# 35L Information



## GOTWA (Aug 8, 2018)

It looks like this is finally official, the Army opened up entry level 35L positions.  Not that I'm an expert by any means, but I do have a few years under my belt and can answer any questions if they arise.  

Counterintelligence Agent (35L)


----------



## Marauder06 (Aug 9, 2018)

Good, someone who can actually answer the questions I usually get asked.


----------



## SteveFrench (Jul 26, 2019)

@GOTWA 
Hey, a few short questions if you don't mind. Currently, I hold a bachelor cyber security degree, and I got into the work force and hated it, I got a degree thinking money would solely make me happy and I was wrong.

1. Is this anything like an agent or is this a majority of desk work? Ignoring the romanticization of intel, I'm not clawing to do James Bond stuff, but if I only do a 4 year contract enlisting straight into 35L will a majority of my time be spent behind a desk? I enjoy hands on activity infinitely more than I do staring at a computer screen.

2. Does this job translate well into civilian side? I ask this in relevance hoping to work for the CIA, FBI or DEA, however, my friend currently in the army told me I'd be better off trying to go to Ranger Batt if I wanted to work there. 

3. I saw online and through google, reddit and rallypoint(?) that this job is a glorified Mall Cop and looked down on by most of the army as no different than an MP. Is this the case? Not trying to sound like I have a problem with those or that I want to be respected/have a crazy amount of power. I was just wondering if this is the same as any other Federal LEO job there is or if its a LEO Lite or something like that.

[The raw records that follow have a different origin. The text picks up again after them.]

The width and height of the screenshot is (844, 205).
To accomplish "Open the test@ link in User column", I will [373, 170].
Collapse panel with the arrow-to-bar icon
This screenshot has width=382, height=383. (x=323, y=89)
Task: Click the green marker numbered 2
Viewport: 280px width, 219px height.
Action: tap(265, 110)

Thanks in advance, I have talked to a recruiter and have taken the ASVAB, it's really just about picking a contract now and I don't know shit about this subject so I was hoping to get some advice.


----------



## Kraut783 (Jul 27, 2019)

Hopefully GOTWA can give you some up to date info, but here is my 2 cents from being a 35L.

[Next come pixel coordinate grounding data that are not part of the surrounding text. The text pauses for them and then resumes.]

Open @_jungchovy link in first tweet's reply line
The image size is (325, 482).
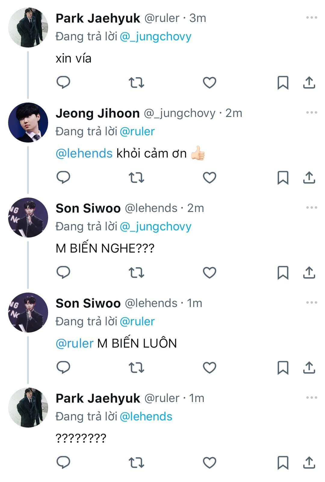(155, 37)
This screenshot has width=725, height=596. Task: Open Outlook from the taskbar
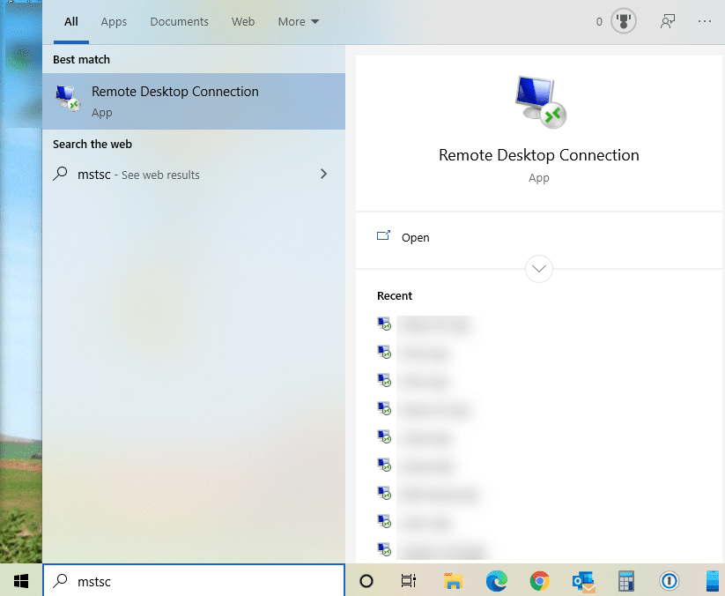click(582, 581)
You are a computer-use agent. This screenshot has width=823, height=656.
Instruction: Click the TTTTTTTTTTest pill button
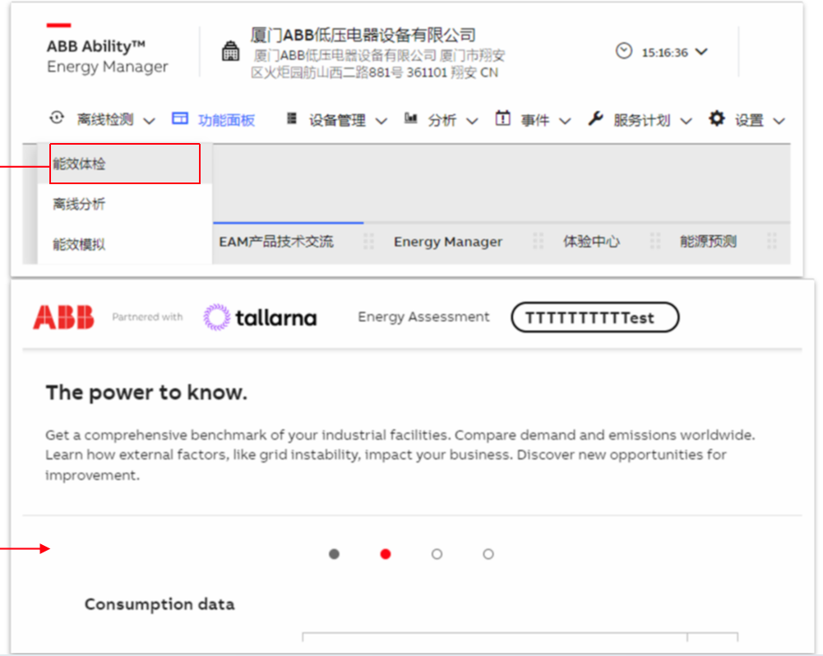pos(594,317)
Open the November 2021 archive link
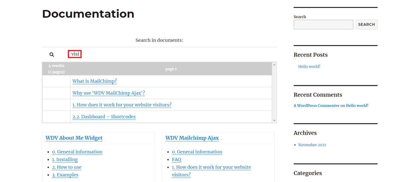 click(312, 145)
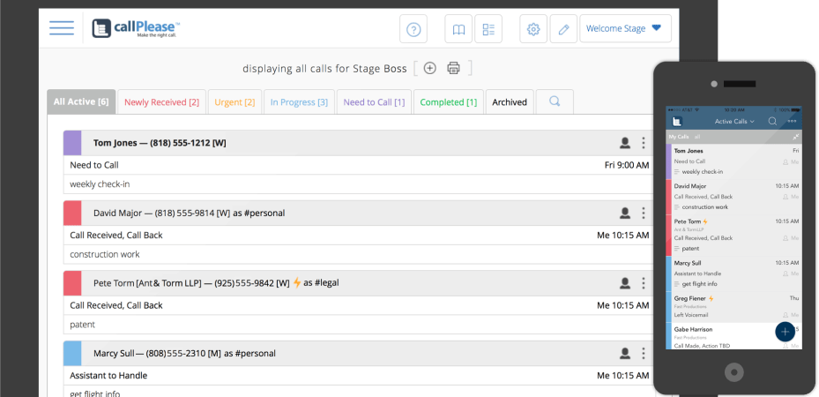Open the hamburger main menu
This screenshot has height=397, width=819.
coord(62,28)
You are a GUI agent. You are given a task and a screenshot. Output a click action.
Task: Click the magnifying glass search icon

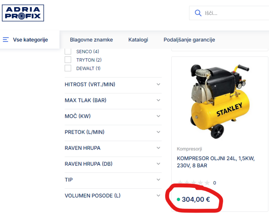[x=198, y=13]
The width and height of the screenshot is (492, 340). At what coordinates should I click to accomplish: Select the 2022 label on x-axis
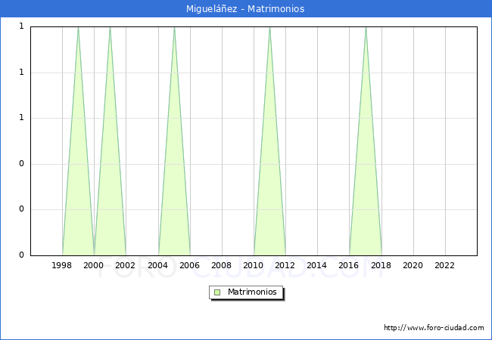445,265
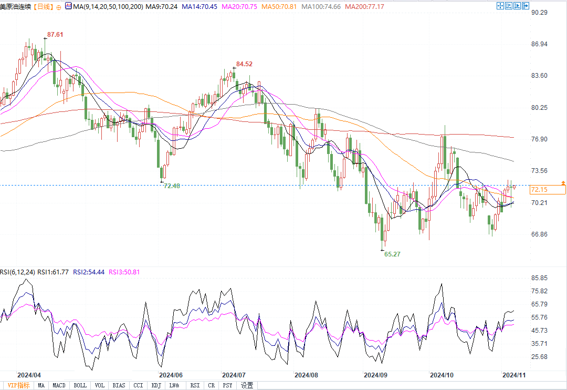Click the orange price alert marker above 72.15
Screen dimensions: 567x390
click(563, 183)
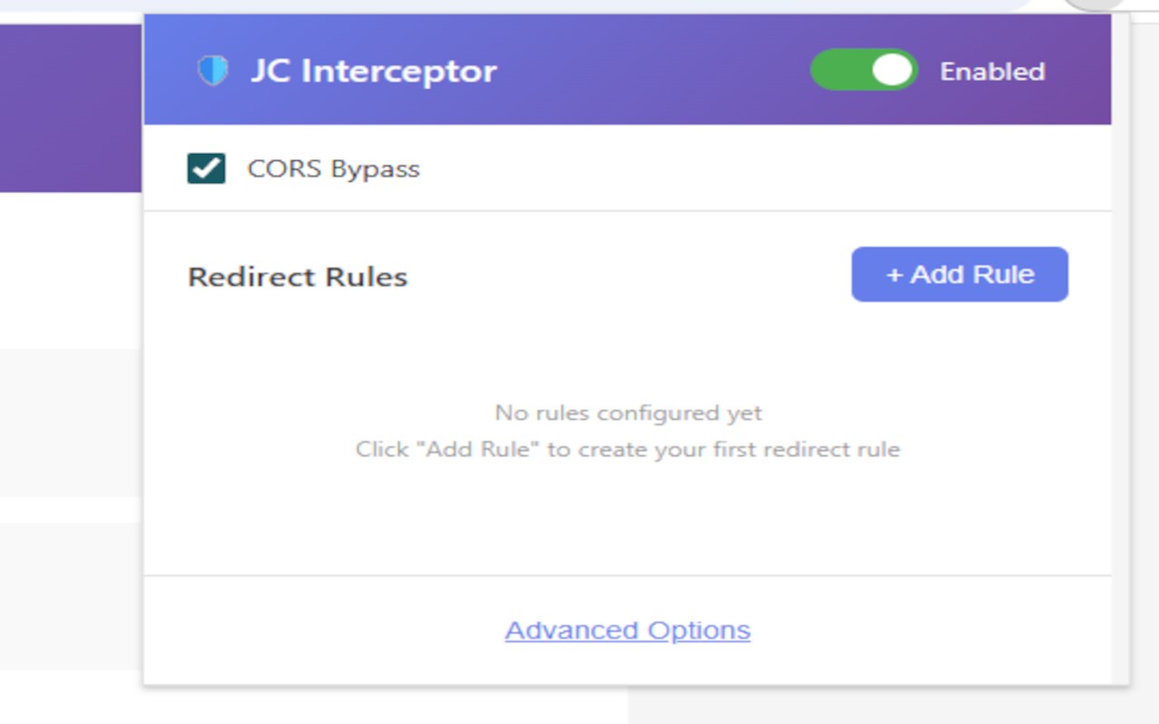
Task: Click the blue shield logo icon
Action: (213, 71)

1. Like anything else, it depends on what unit you go to, different jobs if you are assigned to a tactical intel unit or assigned to a 902nd detachment. At the end of a four year enlistment you only start knowing your MOS.  But, an enlistment/Honorable discharge with an TS/SCI is always good for later employment.
2. This translates directly to the Army's civilian CI Agents....take a look at INSCOM - U.S. Army Intelligence & Security Command, but I have meet several FBI and USSS SA's who were once enlisted Army CI Agents. To include one buddy who was reserve CI with several OEF deployments, and is now a civilian Army CI Agent, he enjoys it immensely. He is in Cyber but his next assignment will be on a FBI JTTF.
3. Don't believe everything you see online. The job is only as good as you make it.

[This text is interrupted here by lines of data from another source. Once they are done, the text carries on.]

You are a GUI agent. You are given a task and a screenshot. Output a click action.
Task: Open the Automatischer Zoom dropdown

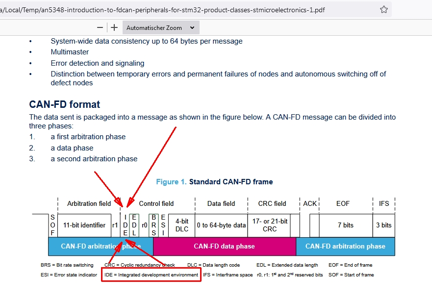(160, 28)
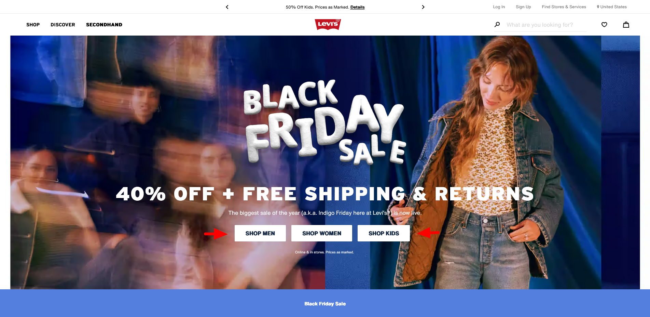Click the search magnifier icon
The image size is (650, 317).
[497, 25]
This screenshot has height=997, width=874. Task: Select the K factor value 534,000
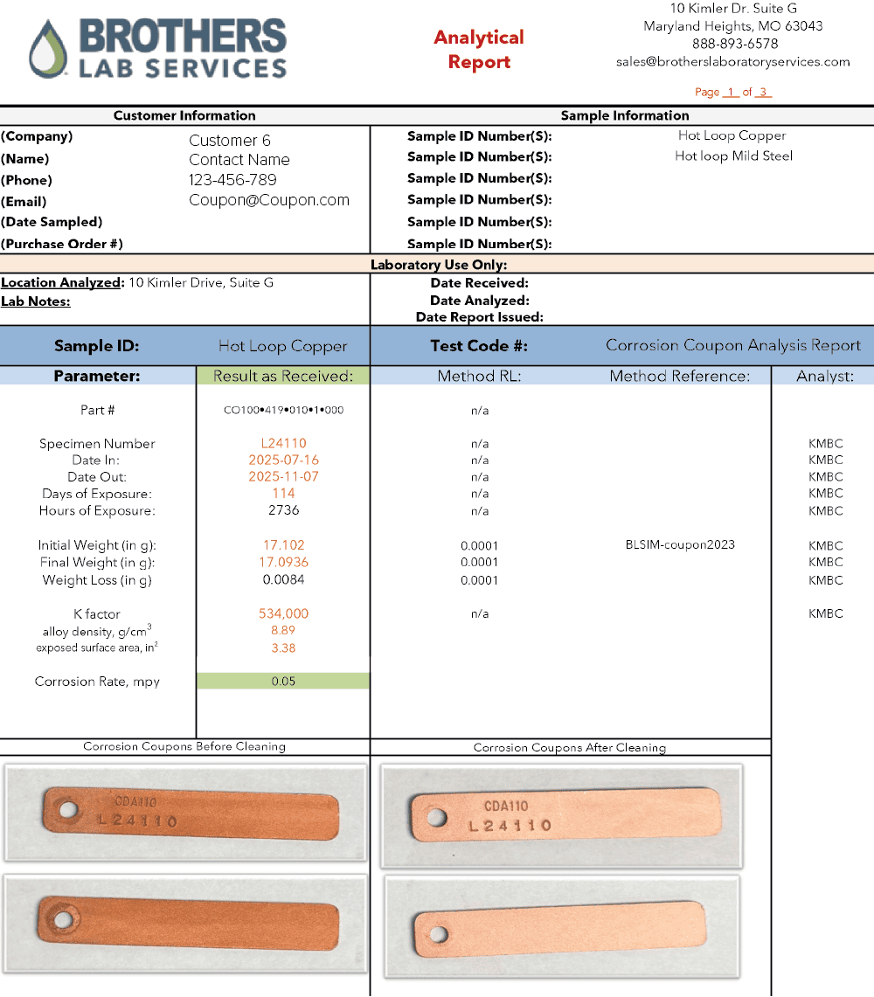(x=283, y=613)
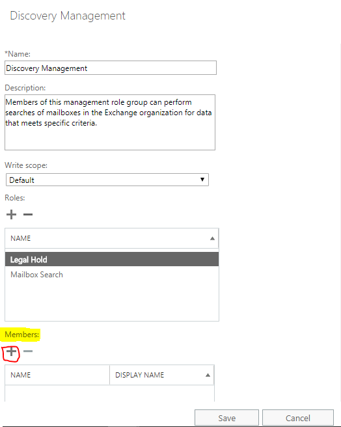Add a member with the circled plus icon
341x427 pixels.
[11, 351]
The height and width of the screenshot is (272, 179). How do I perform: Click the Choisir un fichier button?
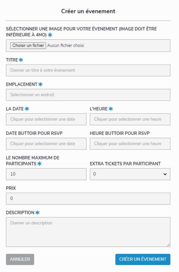28,45
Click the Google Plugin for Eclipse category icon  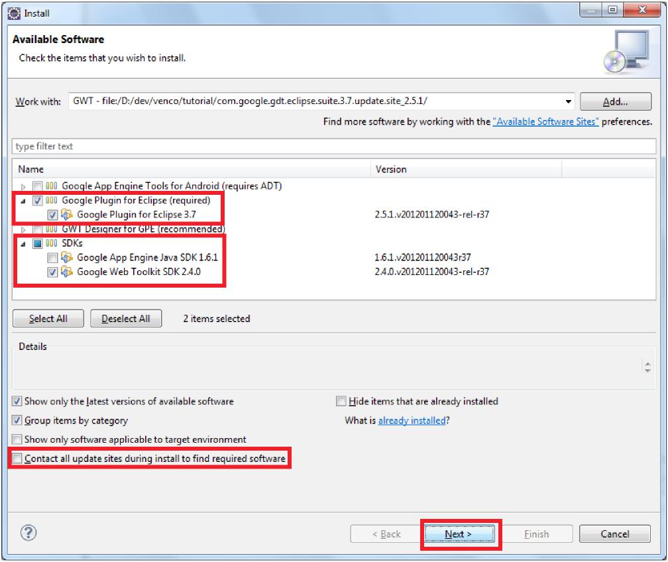(x=54, y=201)
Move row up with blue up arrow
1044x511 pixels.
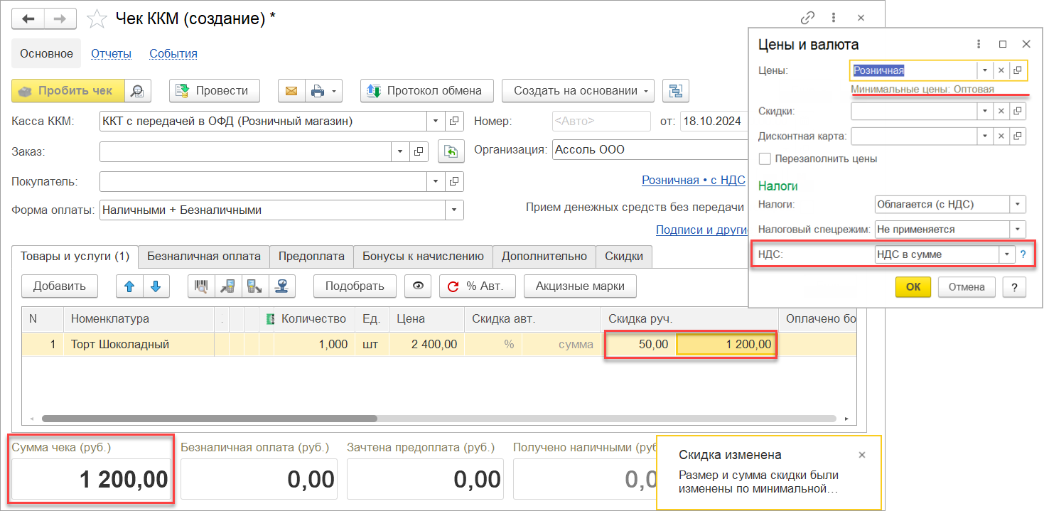pyautogui.click(x=129, y=286)
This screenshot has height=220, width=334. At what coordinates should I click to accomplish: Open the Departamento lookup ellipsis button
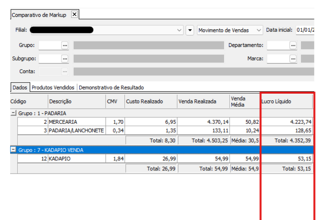[x=293, y=45]
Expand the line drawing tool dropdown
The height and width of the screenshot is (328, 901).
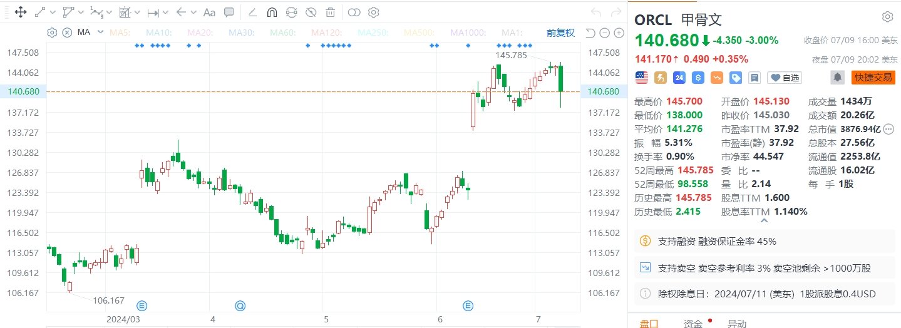point(53,12)
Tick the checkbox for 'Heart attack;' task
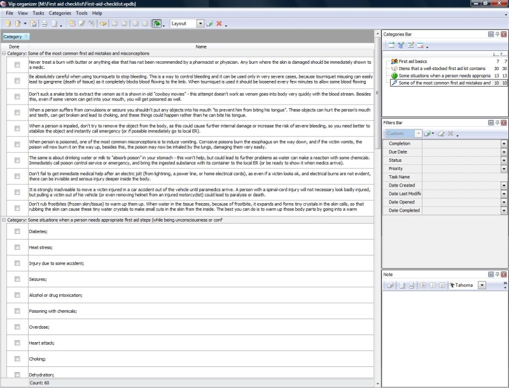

There are great opportunities for this MOS in both training and assignments, as well as warrant officer path.


----------



## GOTWA (Jul 27, 2019)

SteveFrench said:


> @GOTWA
> Hey, a few short questions if you don't mind. Currently, I hold a bachelor cyber security degree, and I got into the work force and hated it, I got a degree thinking money would solely make me happy and I was wrong.
> 
> 1. Is this anything like an agent or is this a majority of desk work? Ignoring the romanticization of intel, I'm not clawing to do James Bond stuff, but if I only do a 4 year contract enlisting straight into 35L will a majority of my time be spent behind a desk? I enjoy hands on activity infinitely more than I do staring at a computer screen. CI Cyber is more than just sitting in front of a computer screen.  Once certified, you would participate in the collection of those materials as well.  I believe there was 40 CI cyber (J5) qualified Agents on Active? Whatever the number, it's relatively small.  It's such an important item that INSCOM is willing to throw money at it, knowing those individuals will leave for the private sector after the required rotation.  The LTC/MICECP in charge came and briefed us and they're looking at options to keep the talent, including incentives that would nearly meet the salary equivalent of their civilian counterparts.
> ...


.


----------



## John.warren (Sep 18, 2019)

GOTWA said:


> It looks like this is finally official, the Army opened up entry level 35L positions.  Not that I'm an expert by any means, but I do have a few years under my belt and can answer any questions if they arise.
> 
> Counterintelligence Agent (35L)



Can I PM you I have a couple questions about reclassifying to 35L at 19thSFG from 11B


----------



## GOTWA (Sep 18, 2019)

Can't really help you with that one. I would think there is an assessment to get into 19th. @Kraut783 might be able to better serve you. I would start by calling the specific unit you're looking to support. I believe 19th Intel support is all headquartered out of Utah? I'll have some answers for you in a year when I put in for 19th or SOD.


----------



## John.warren (Sep 18, 2019)

GOTWA said:


> Can't really help you with that one. I would think there is an assessment to get into 19th. @Kraut783 might be able to better serve you. I would start by calling the specific unit you're looking to support. I believe 19th Intel support is all headquartered out of Utah? I'll have some answers for you in a year when I put in for 19th or SOD.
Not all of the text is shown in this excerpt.